WHAT NEEDS TO BE DONE> Scale everything from the line containing "Clear the Erick search input field" down to the line containing "(x=1159, y=265)", and write out those lines again, requests included. Multiply every coordinate in the answers by 1.75 and round to whole numbers, with halves rounding up; leave the pictures out.

EXERCISE MATERIAL>
* begin *
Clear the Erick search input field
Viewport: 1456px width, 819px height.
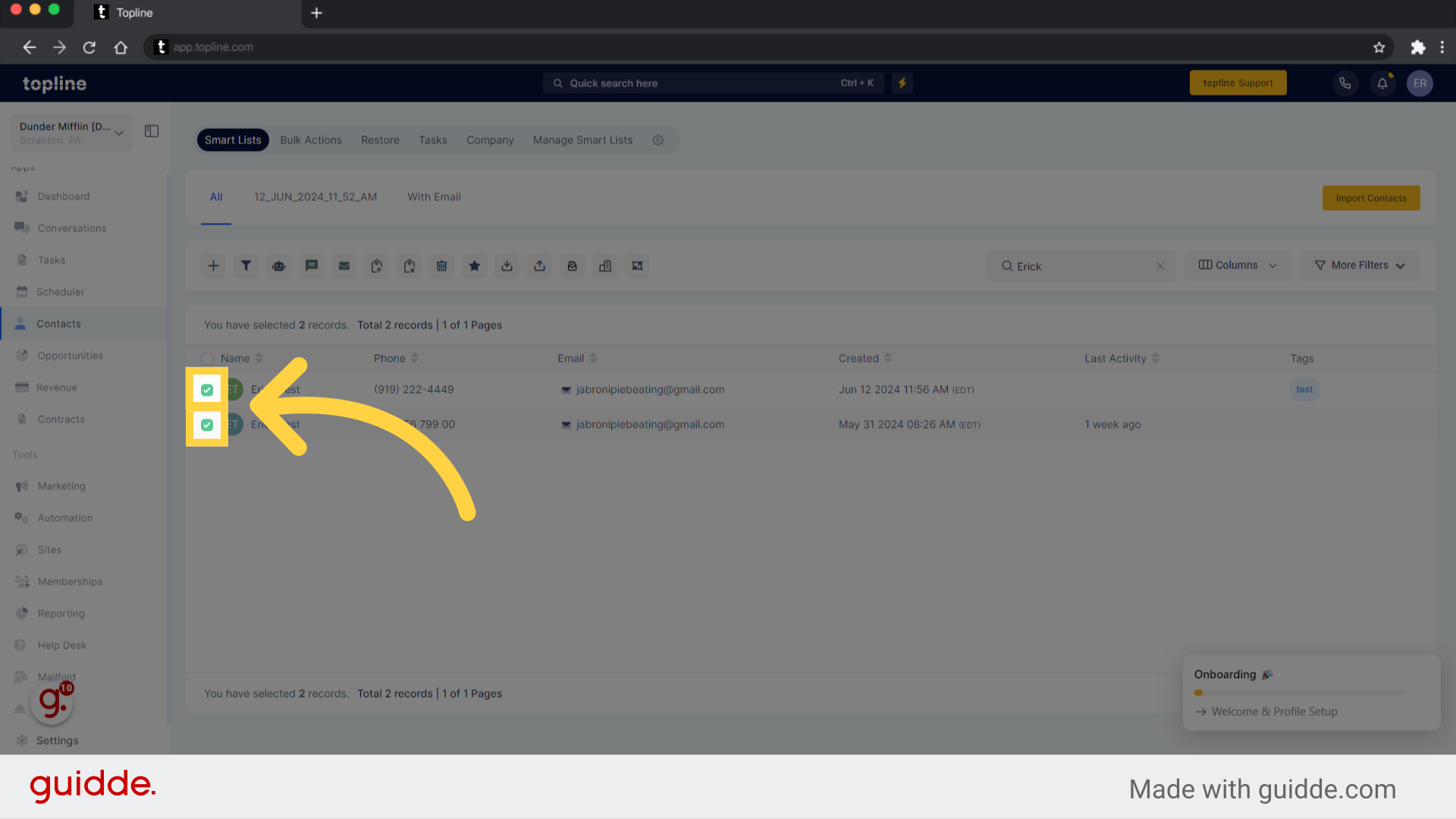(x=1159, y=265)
* end *
* begin *
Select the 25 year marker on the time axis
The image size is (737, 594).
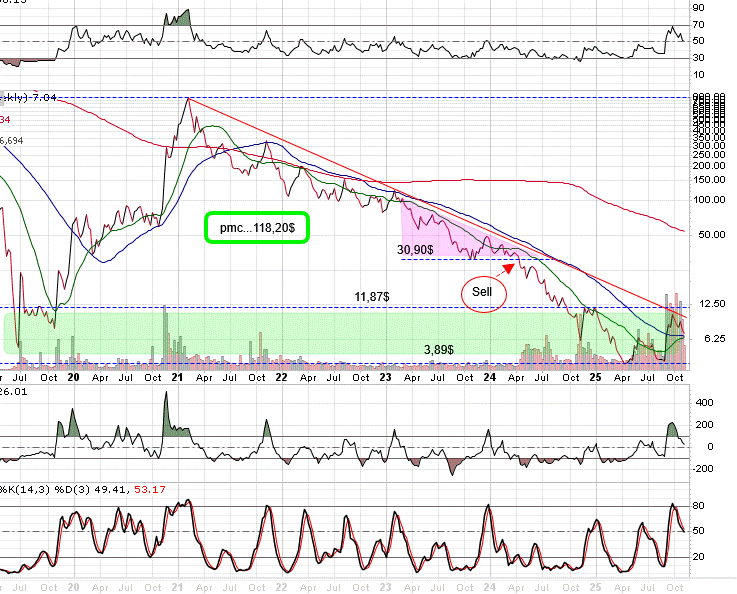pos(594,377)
* end *
* begin *
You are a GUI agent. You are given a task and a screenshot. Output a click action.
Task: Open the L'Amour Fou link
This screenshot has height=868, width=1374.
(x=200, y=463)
* end *
RIGHT ANSWER>
Clear the Erick search input field
Viewport: 1456px width, 819px height.
(x=2028, y=464)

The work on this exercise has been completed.